Hours before it was set to take effect, a federal judge late last Wednesday temporarily blocked Texas’ law regulating how social media companies can moderate content.
Gov. Greg Abbott signed HB 20 into law in September, shortly after legislators had sent the bill to his desk. The law would have prohibited large social media platforms from censoring users based on their viewpoints, and is the second such measure to be struck down in court, after a federal judge earlier this year blocked a similar law in Florida, calling it “riddled with imprecision and ambiguity.”
U.S. District Judge Robert Pitman for the Western District of Texas sided with two trade associations whose members operate major social media platforms that would be affected by the law. Pitman granted a preliminary injunction and wrote in a 30-page opinion that “social media platforms have a First Amendment right to moderate content disseminated on their platforms,” adding that they are privately owned platforms that “cannot be compelled by the government to publish other content.”
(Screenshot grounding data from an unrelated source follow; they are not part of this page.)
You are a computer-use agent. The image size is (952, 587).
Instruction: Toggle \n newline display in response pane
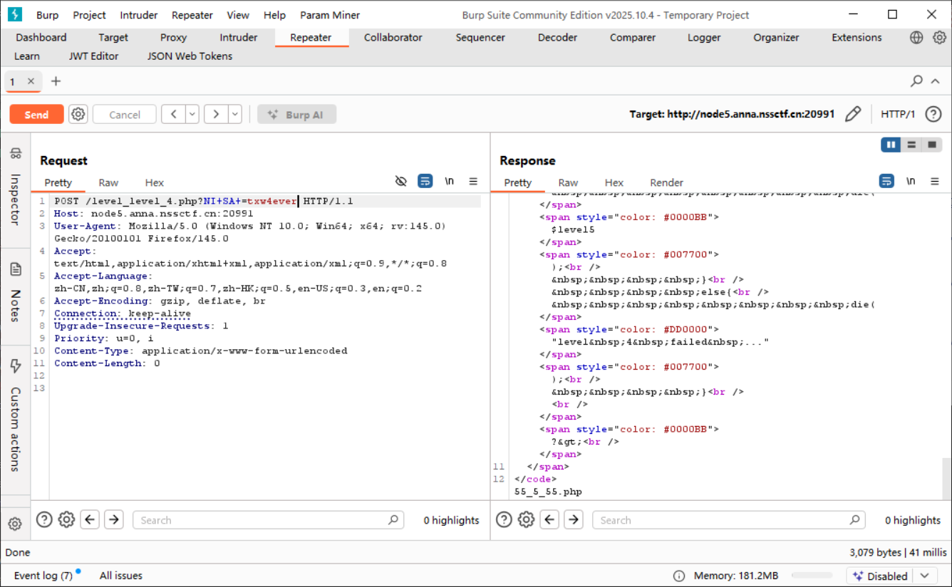click(910, 182)
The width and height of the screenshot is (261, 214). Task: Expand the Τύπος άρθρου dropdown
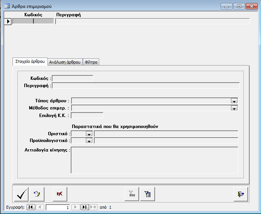coord(234,101)
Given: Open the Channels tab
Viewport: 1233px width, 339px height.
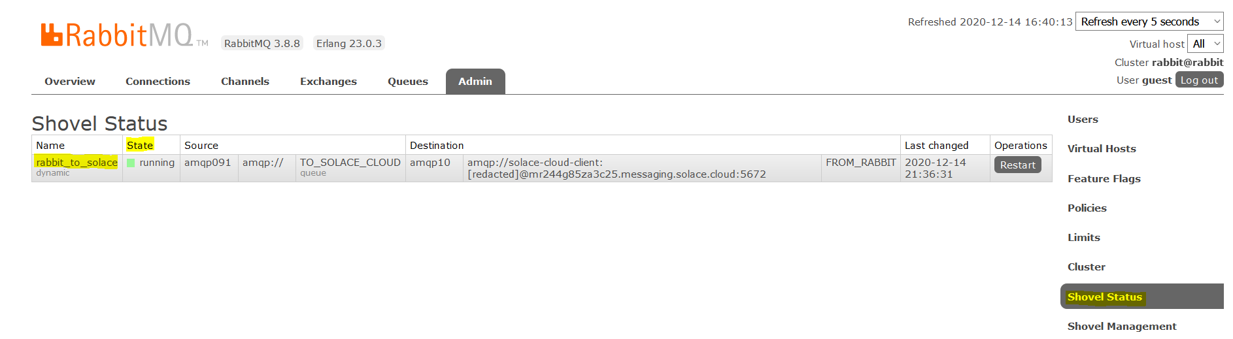Looking at the screenshot, I should [245, 82].
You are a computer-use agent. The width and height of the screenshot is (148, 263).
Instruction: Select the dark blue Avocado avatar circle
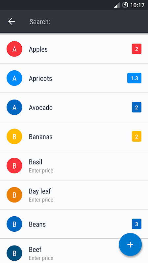(14, 108)
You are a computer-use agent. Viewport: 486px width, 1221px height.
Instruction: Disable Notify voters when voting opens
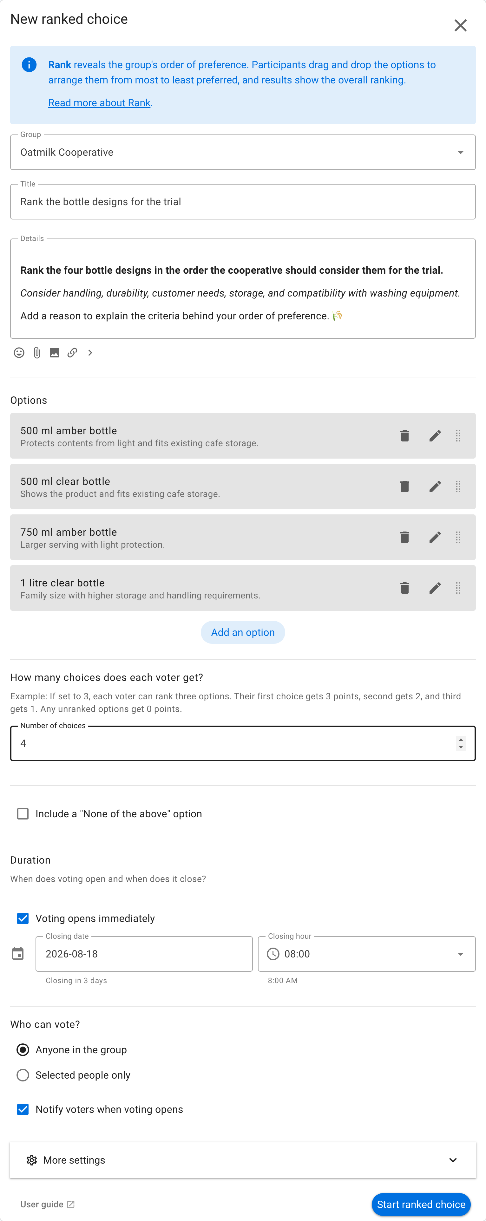click(23, 1109)
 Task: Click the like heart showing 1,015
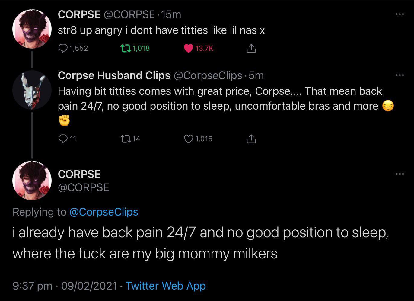point(189,139)
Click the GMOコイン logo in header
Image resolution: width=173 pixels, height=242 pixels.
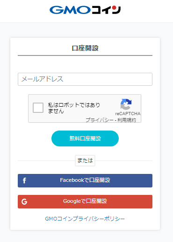(x=85, y=10)
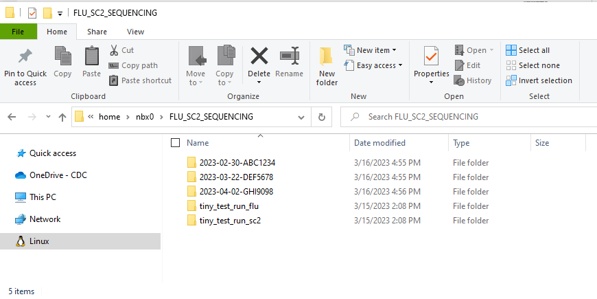
Task: Navigate up one level with the up arrow
Action: pos(62,117)
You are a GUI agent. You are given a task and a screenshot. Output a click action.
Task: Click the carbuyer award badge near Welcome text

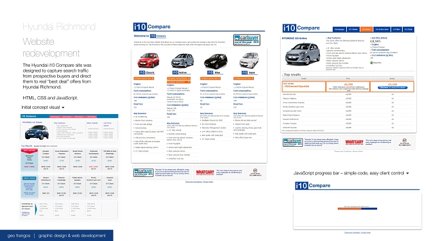[x=247, y=40]
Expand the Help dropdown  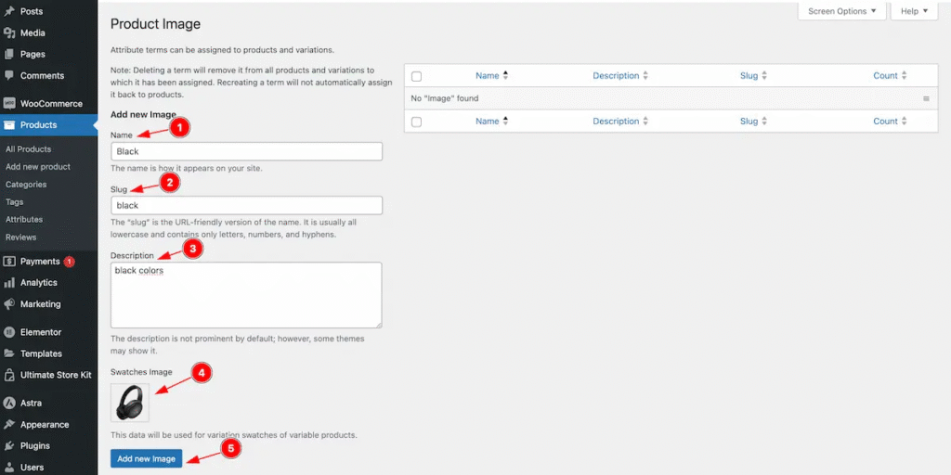click(914, 11)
Pitman’s decision will delay enforcement of the social media law, which was set to take effect Thursday. However, Texas Attorney General Ken Paxton’s office is expected to appeal Pitman’s ruling to the Fifth Circuit Court of Appeals in Louisiana, which is considered one of the most conservative courts in the country. In October, the court reinstated Texas’ anti-abortion law shortly after Pitman had temporarily blocked it.